The output should be the listing below, limited to the lines from the one with "Open the All Devices dropdown" through the one with "Click the R. Oviedo team name dated 31-01-26", exact and without pictures.

Exercise material START

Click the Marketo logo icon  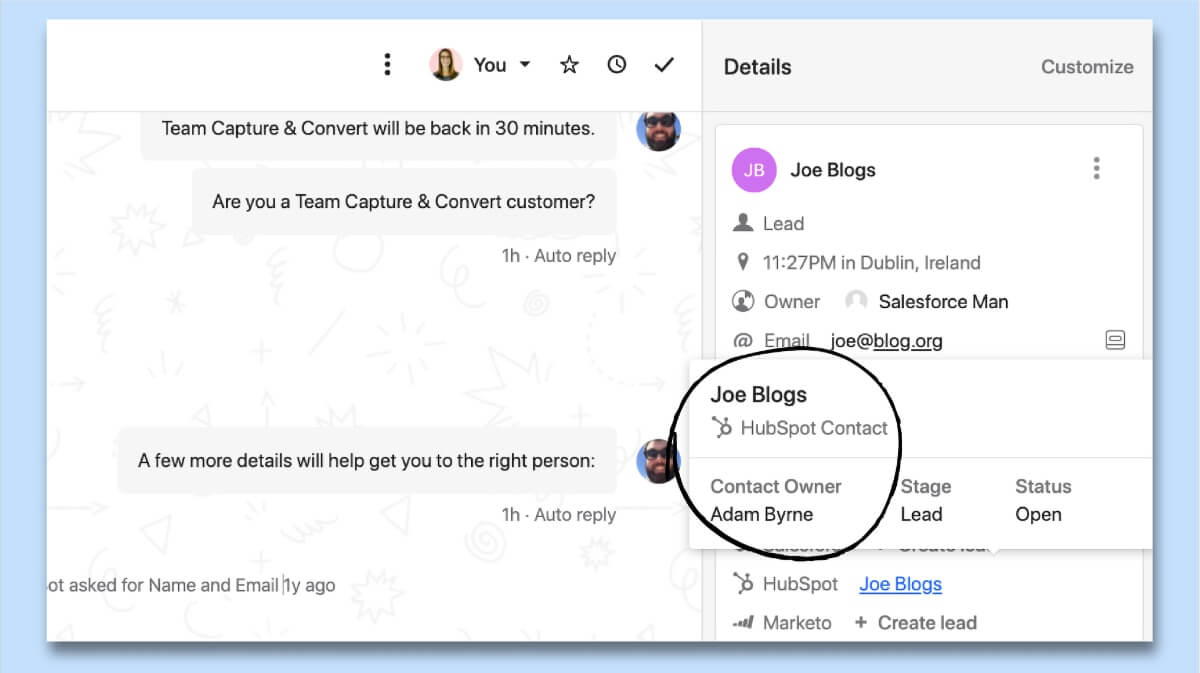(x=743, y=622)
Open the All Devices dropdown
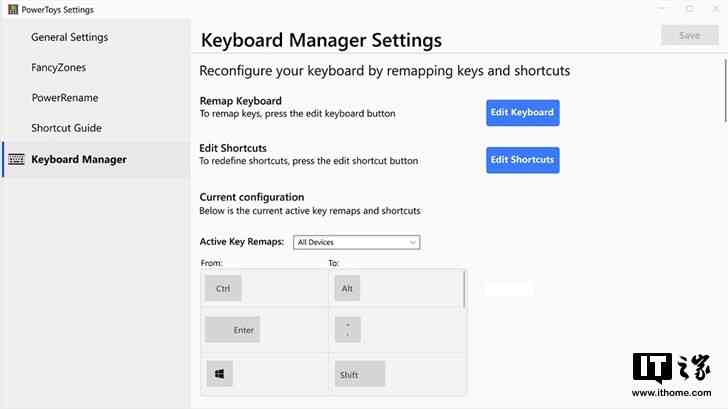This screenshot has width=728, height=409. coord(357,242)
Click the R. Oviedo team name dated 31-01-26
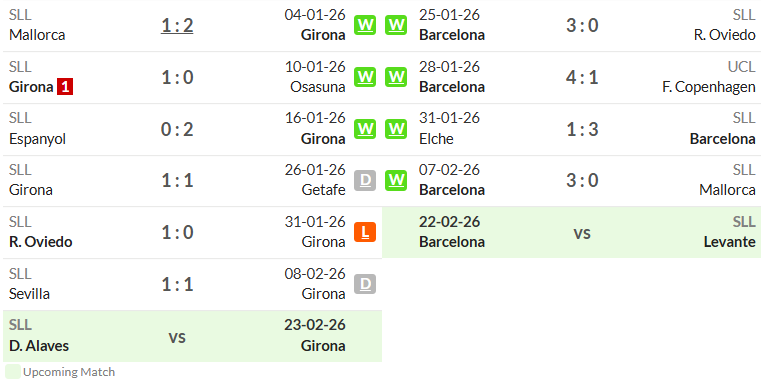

Exercise material END
Exercise material START

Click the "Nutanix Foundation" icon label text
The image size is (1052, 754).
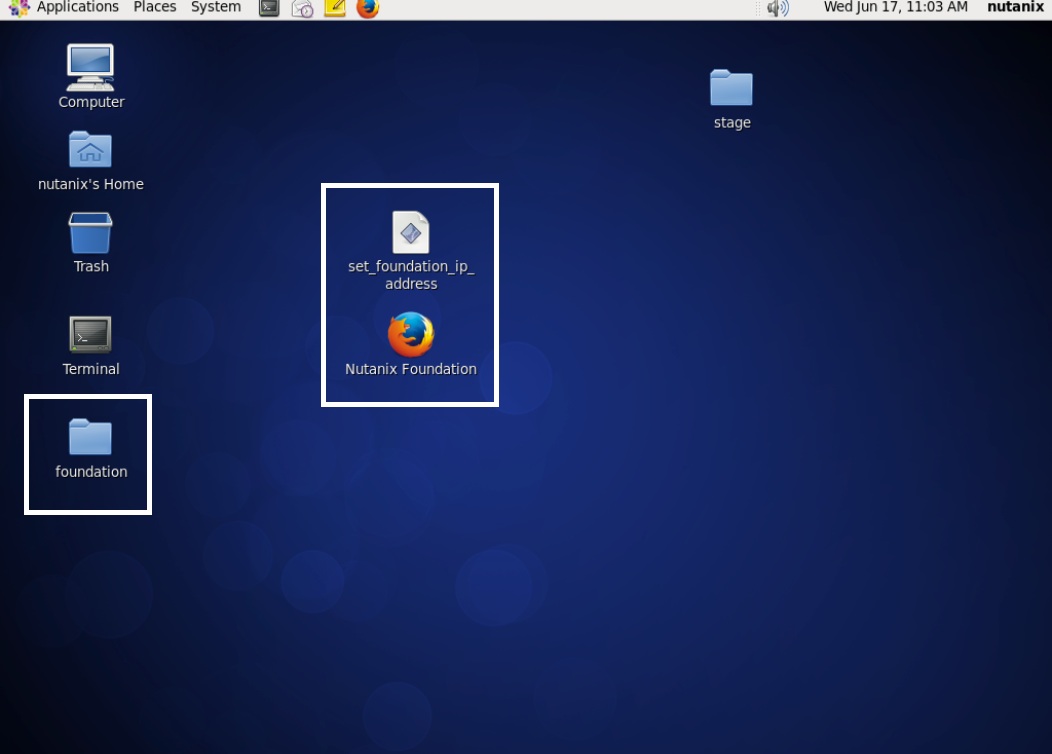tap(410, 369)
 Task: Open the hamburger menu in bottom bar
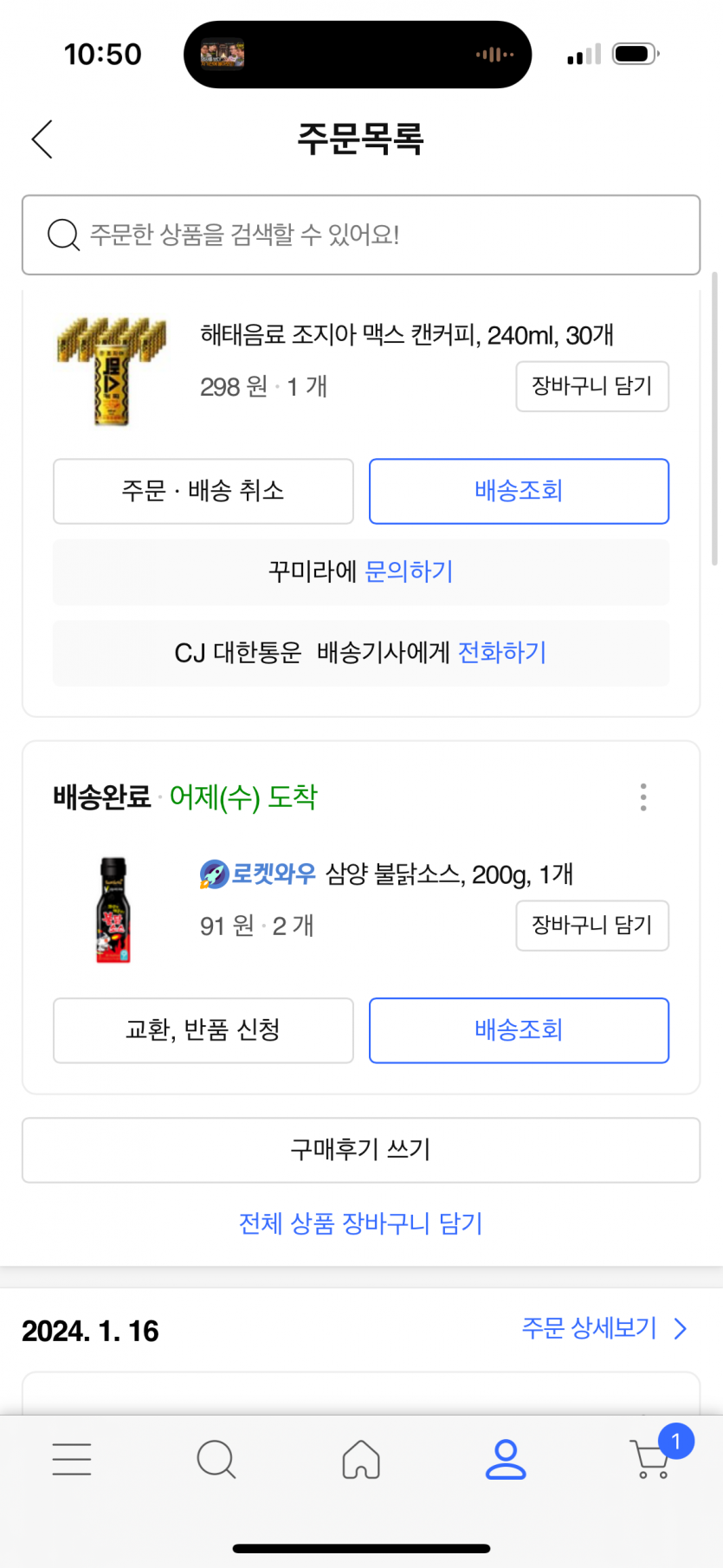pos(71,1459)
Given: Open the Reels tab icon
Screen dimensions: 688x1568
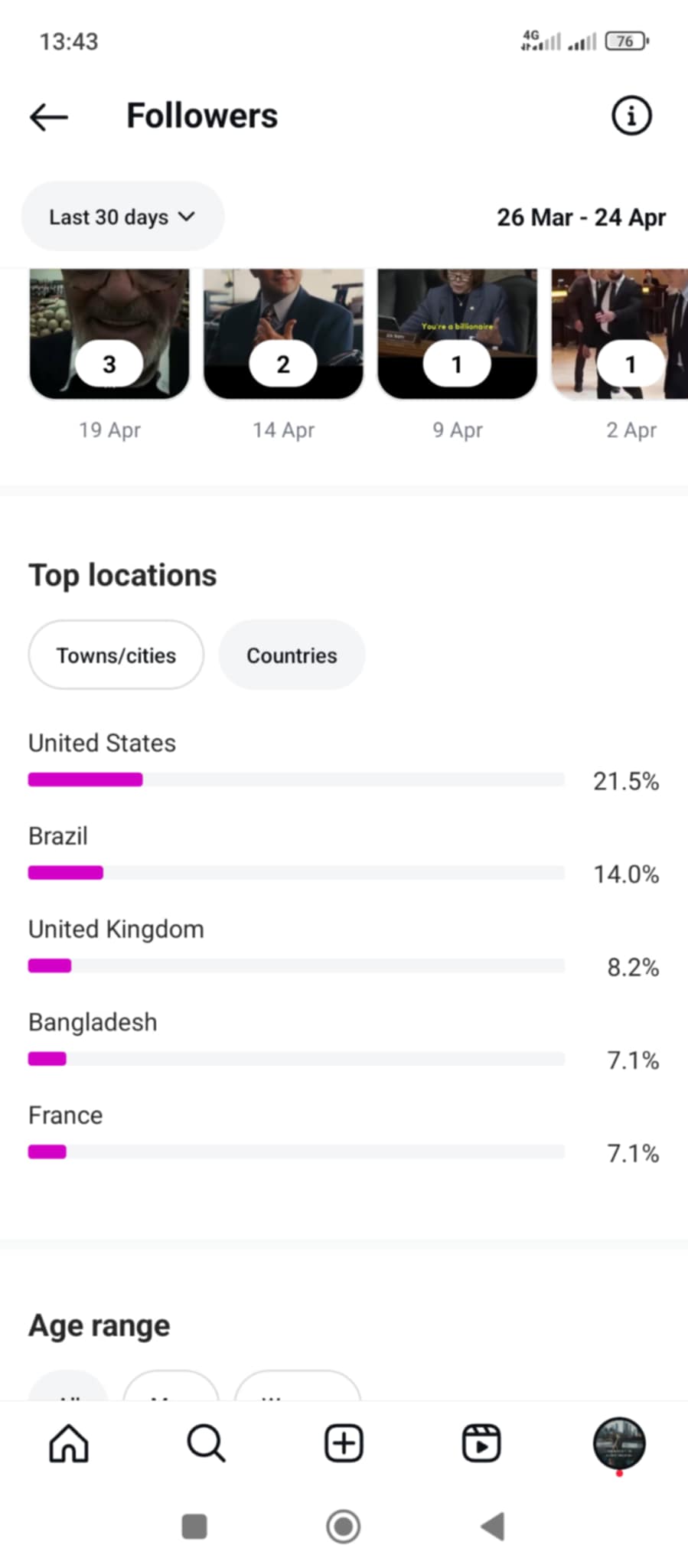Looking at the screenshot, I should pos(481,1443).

Exercise material END

[Response area]:
Open the All Devices dropdown
This screenshot has width=728, height=409. coord(357,242)
Click the R. Oviedo team name dated 31-01-26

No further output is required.